Funny how the journey goes.
Friday, January 25, 2013
When I started SparkPeople I was new to everything healthy. I didn't have any knowledge or anyone to go to for that information. Since March of 2011 I started out able to eat healthier and still hating exercise. I stuck with that pattern until last year when I was faltering with my eating and loving exercise thanks to Cardio Class and the teacher of that class Jasmyn. Now in 2013 I'm addicted to the "punishment" of exercise. I like it hard and fast (please keep a clean mind!) and have noticed myself on Saturdays pushing myself in the smaller class to finish first even though there isn't a competition! I make it a mental one.

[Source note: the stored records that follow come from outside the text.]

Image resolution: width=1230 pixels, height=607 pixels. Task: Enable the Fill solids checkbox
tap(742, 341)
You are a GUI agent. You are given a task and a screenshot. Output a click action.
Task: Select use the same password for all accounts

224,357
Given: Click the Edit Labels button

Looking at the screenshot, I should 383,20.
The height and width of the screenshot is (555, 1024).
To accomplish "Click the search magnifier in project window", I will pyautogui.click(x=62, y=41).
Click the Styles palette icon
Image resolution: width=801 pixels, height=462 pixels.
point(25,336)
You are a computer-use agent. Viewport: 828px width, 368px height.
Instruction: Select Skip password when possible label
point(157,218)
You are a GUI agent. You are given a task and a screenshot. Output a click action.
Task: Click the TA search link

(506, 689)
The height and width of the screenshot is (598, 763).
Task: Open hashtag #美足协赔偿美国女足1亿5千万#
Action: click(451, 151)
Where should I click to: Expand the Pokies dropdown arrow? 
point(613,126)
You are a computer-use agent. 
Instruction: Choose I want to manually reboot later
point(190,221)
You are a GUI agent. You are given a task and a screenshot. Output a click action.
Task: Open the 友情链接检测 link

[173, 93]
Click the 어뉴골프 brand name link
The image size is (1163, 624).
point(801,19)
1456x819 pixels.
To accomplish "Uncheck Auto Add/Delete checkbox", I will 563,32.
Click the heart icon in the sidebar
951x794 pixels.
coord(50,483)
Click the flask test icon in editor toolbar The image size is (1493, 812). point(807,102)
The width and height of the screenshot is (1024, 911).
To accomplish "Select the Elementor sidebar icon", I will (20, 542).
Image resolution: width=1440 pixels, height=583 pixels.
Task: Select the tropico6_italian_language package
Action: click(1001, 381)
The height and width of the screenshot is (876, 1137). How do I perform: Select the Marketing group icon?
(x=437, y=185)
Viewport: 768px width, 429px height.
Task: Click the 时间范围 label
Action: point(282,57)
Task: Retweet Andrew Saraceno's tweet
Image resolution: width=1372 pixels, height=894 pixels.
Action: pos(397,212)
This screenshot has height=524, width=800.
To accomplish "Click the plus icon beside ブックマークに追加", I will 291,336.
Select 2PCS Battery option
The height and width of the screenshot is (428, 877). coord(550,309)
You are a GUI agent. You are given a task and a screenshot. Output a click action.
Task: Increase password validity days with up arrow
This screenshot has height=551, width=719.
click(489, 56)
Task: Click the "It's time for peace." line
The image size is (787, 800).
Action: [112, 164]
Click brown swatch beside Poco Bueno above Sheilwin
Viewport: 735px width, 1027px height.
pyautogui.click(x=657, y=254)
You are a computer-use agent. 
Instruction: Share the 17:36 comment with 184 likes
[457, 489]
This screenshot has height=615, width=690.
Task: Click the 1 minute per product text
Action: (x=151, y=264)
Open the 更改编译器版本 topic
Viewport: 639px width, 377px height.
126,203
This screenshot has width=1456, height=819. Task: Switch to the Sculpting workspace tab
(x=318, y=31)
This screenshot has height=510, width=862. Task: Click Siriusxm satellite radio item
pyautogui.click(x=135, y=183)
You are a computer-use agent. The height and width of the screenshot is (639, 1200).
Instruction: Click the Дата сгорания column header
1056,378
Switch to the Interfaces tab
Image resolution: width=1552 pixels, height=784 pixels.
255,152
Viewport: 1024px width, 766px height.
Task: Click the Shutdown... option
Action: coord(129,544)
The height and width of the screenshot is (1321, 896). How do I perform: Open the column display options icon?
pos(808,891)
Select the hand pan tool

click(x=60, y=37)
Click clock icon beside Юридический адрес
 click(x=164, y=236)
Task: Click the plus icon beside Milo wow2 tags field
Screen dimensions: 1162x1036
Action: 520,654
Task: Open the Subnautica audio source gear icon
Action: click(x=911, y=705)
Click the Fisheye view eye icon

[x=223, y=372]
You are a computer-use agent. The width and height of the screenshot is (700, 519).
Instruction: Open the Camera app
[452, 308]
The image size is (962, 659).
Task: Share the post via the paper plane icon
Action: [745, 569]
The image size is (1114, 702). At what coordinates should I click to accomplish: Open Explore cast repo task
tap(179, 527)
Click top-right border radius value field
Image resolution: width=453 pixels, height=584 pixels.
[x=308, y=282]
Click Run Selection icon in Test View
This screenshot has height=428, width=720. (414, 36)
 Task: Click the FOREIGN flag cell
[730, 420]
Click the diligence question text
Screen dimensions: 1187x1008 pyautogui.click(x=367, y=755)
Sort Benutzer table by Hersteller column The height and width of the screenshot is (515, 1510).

I am still trying to go past the binge eating. Last night I confess to a lot of chocolate and oreos with a glass of milk. It was quite good though so I'm not feeling guilty except for the fact I'm ignoring the hunger signals and going straight to cravings. It just isn't healthy and I know it fully well. I'm trying to think of things to fall back on when a craving hits because my supremely stubborn nature isn't enough to fight cravings. I'm loving herbal teas so at home I'm going to deploy my little bagged soldiers if I can't get a craving to pass. I have Nestle hot chocolate (80 calories a packet) if I can't get chocolate cravings. This is only an emergency plan for that though. Lets see how long 6 packets can last with my chocoholic tendencies. And for at work I am going to leave my debit card either at home or in the car to avoid buying things and have gum and pre-packed snacks at the ready. I already almost always pack my lunch so that's not a problem.
At the moment I don't know of anything that would work for me other than staying accountable. I've said it before that I would post on here more for that and I'm again going to try to stick at it.
So now with my addiction to exercise, my teas, and my gum I'm going to do better. No trying just doing!